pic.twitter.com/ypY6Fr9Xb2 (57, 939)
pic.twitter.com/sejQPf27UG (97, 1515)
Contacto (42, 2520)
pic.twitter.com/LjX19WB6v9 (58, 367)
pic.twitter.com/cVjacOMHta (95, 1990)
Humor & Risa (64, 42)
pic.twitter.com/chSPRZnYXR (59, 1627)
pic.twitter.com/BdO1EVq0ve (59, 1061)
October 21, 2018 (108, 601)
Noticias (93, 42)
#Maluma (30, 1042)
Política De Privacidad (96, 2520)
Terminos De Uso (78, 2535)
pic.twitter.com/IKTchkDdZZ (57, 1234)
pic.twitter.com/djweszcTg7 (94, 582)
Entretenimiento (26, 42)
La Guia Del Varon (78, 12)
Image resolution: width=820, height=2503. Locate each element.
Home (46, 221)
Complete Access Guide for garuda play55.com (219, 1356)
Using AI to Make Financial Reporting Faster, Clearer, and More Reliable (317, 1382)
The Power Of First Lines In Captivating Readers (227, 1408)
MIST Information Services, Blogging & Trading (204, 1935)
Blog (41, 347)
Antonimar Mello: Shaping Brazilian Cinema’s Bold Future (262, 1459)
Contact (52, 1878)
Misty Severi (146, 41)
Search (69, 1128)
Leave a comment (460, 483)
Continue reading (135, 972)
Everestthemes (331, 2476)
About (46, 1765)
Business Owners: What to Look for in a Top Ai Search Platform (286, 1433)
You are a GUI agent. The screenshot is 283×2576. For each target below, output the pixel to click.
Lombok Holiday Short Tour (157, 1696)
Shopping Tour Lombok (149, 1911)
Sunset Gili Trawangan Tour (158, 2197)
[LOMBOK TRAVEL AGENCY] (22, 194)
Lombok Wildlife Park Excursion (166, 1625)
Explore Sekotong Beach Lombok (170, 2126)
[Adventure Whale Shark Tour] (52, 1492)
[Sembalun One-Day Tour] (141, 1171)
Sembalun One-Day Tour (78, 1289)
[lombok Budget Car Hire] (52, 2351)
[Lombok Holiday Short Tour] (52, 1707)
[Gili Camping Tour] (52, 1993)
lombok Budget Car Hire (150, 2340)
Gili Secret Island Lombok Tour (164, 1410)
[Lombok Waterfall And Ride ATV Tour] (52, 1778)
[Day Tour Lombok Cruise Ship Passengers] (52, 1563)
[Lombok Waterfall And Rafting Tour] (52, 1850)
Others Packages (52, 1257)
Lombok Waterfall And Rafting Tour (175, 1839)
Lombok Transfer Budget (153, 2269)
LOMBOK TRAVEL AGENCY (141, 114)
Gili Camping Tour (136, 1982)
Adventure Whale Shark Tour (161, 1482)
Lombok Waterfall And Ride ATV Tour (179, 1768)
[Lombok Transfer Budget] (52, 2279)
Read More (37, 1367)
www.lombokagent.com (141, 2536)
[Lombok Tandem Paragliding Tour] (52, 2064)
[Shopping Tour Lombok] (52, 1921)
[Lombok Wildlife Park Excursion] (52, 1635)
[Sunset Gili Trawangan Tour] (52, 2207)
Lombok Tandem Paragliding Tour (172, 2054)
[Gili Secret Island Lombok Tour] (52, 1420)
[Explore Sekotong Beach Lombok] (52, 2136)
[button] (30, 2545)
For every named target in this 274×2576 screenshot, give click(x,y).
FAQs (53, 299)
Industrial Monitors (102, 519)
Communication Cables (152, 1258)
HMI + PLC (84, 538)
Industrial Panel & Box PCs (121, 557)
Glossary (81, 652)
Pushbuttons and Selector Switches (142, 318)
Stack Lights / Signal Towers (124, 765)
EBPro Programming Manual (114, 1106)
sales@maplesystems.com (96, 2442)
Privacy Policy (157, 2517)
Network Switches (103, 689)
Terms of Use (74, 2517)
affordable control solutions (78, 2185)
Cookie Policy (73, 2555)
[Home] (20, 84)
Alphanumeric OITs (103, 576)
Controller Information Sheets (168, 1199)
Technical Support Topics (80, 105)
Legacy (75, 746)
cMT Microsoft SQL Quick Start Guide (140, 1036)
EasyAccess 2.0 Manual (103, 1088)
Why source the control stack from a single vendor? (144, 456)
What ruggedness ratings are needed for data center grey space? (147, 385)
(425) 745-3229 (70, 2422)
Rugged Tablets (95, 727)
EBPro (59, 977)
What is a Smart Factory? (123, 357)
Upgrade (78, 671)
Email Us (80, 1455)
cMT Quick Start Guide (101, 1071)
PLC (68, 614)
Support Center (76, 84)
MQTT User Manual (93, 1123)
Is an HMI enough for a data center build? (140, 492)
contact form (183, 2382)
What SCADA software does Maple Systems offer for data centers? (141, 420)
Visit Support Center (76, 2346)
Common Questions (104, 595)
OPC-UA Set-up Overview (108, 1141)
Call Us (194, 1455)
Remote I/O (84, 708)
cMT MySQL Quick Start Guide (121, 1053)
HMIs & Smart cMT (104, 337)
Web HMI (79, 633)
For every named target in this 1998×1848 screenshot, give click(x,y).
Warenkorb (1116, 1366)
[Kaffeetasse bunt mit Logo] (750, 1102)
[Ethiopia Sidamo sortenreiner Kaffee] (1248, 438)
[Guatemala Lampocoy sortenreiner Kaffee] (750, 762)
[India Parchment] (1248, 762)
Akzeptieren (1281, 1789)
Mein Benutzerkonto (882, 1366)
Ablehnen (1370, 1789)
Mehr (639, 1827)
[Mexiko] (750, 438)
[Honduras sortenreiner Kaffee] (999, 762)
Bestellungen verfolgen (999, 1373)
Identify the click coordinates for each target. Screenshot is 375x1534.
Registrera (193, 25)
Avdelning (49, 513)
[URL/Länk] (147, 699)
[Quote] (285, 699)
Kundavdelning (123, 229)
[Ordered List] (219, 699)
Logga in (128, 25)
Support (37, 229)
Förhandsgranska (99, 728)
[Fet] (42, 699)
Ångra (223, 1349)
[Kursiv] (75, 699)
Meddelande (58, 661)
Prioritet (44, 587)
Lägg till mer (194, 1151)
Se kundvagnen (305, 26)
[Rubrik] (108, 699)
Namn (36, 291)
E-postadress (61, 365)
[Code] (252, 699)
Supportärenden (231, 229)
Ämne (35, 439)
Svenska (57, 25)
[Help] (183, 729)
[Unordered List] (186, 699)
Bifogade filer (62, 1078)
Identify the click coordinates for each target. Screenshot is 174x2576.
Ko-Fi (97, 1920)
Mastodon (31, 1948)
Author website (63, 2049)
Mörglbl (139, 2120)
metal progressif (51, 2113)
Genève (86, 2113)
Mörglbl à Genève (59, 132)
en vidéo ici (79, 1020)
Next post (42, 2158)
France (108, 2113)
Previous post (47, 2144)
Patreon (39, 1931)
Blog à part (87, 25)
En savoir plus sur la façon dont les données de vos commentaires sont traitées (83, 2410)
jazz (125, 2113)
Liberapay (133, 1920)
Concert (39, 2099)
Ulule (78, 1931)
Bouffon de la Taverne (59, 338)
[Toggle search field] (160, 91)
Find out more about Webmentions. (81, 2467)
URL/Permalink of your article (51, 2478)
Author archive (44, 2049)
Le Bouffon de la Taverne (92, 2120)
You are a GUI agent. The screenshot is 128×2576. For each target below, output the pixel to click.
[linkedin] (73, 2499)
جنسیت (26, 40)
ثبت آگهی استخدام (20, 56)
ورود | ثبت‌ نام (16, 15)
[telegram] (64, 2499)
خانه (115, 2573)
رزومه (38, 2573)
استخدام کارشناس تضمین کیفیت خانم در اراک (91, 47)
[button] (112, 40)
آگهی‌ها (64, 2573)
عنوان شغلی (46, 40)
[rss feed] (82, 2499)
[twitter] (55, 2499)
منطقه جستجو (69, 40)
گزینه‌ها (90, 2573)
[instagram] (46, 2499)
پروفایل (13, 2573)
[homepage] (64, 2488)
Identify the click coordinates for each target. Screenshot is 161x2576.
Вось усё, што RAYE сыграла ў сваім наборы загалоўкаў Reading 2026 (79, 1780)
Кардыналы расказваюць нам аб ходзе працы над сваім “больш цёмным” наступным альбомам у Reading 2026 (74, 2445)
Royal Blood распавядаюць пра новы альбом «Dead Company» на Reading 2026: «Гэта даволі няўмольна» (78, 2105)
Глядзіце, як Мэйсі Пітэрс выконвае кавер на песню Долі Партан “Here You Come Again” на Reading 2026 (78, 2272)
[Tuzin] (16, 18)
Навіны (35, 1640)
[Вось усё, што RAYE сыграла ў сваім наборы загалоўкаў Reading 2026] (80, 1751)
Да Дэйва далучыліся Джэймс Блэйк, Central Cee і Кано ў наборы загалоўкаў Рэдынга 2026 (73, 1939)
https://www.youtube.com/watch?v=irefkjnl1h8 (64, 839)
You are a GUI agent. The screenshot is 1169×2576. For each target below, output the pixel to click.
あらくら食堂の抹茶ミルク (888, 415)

□ □ □ □ □ □ □

| Exercise objective |
In the listing above, find the line with "Lägg till mer (194, 1151)" and the line with "Screenshot is 174x2576.", then print exactly those lines and every line between them.

| Written response |
Lägg till mer (194, 1151)
Se kundvagnen (305, 26)
[Rubrik] (108, 699)
Namn (36, 291)
E-postadress (61, 365)
[Code] (252, 699)
Supportärenden (231, 229)
Ämne (35, 439)
Svenska (57, 25)
[Help] (183, 729)
[Unordered List] (186, 699)
Bifogade filer (62, 1078)
Identify the click coordinates for each target. Screenshot is 174x2576.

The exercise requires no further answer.